В мае 1886 года набросана последняя записка: «Отозвана назад. Эмили».

Первый сборник стихов Дикинсон вышел в 1890 году с предисловием Хиггинсона, в котором он назвал ее поэзию странной, необычной, несовершенной, но, впрочем, полной счастливых находок. Успех превзошел все ожидания, и лишь тогда Хиггинсон написал Лавинии: «У меня такое чувство, будто мы поднялись на облако и за ним нашли и открыли новую звезду».

Вскоре скандальный процесс о литературном наследстве приостановил дальнейшие публикации. Рукописи надолго попали под замок и лишь в пятидесятых годах двадцатого появились научные, по возможности полные издания стихов и писем.

Творческое наследие Эмили Дикинсон включает в себя около двух тысяч стихотворений и замечательные письма. Эти письма – проза поэта. Сжатые до предела мысли, неожиданные и смелые метафоры стремятся войти в грани стиха, словно из насыщенного раствора выпадают кристаллы.

Первые стихи Эмили, шуточные, из студенческого репертуара, были хорошо зарифмованы и не нарушали общепринятых в ее время правил просодии. Но рамки эти были тесны для Эмили Дикинсон, и она начала искать средства новой выразительности, свой собственный поэтический язык: «Я сама смешиваю свои краски».

Исследователь ее творчества Ч.-Р. Андерсон говорит: «Эмили Дикинсон экспериментировала с языком как открыватель новых земель. Язык давал ей возможность пережить увлекательные приключения. Он помогал ей открыть с удивлением, всегда новым, то, чего никто не видел ранее. Она обращалась со словами так, словно первая нашла их, с радостью и благоговением, которые английская поэзия потеряла после Возрождения. А также со свободой творца: создавая новые слова, смело оперируя с доставшимся ей по наследству словарем, опрокидывая синтаксис, перекашивая рифму».

Эмили Дикинсон взяла за основу размер и строфы знакомых ей с детства протестантских гимнов, но их монотонные размеры прошиты изысканными модуляциями ритма. Стих пульсирует, как живой.

Необычен способ записи стихов. Паузы размечены при помощи тире, пунктуация почти отброшена. Группы слов выделены ритмически и по смыслу, между ними лежит почти ощутимое пространство.

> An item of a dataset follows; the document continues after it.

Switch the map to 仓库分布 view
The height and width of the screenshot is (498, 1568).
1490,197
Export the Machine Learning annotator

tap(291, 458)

Поэтический язык Эмили Дикинсон очень смел для того времени. Она вводила в него неологизмы, научные термины, бытовые «домашние слова», добывая ароматы «из самых ординарных слов – замусоривших двор». Латинские и греческие слова она сталкивала с англосаксонскими. Недаром толковый словарь Уэбстера был ее любимым чтением. Своеобразен ее синтаксис с неожиданными причудливыми инверсиями. Привычные грамматические связи нередко летят за борт, как балласт.

Рифмы, часто неточные, «бедные», возникают и исчезают, как эхо, но ткань стиха изобилует аллитерациями, как в поэзии Шекспира. Дикинсон любит консонансы, иногда рифма – один лишь последний согласный звук, как щелканье ключа.

Ранняя лирика Дикинсон (пятидесятые годы, отчасти начало шестидесятых) во многом описательна, красочно нарядна. Поэтесса пробует свои силы иногда не без некоторого кокетства: кто еще может в нескольких строках создать такую феерию красок и звуков?

Но в зрелом периоде творчества она расходует свои поэтические средства очень экономно и умеет даже короткое четверостишие сделать необычайно емким по смыслу. Дикинсон пишет многие нарицательные слова с заглавной буквы, как в англосаксонской или немецкой поэзии, и тем их персонифицирует. Даже отвлеченные понятия начинают играть, как актеры, в великой драме жизни. Драма эта разыгрывается «при пустом партере», глубоко в сердце человека. Человек – Гамлет или Ромео «сам для себя», подмостки – обычный день. И это не просто акт лицедейства: Дикинсон стремится к предельной искренности, хотя бы это давалось тяжелой ценой.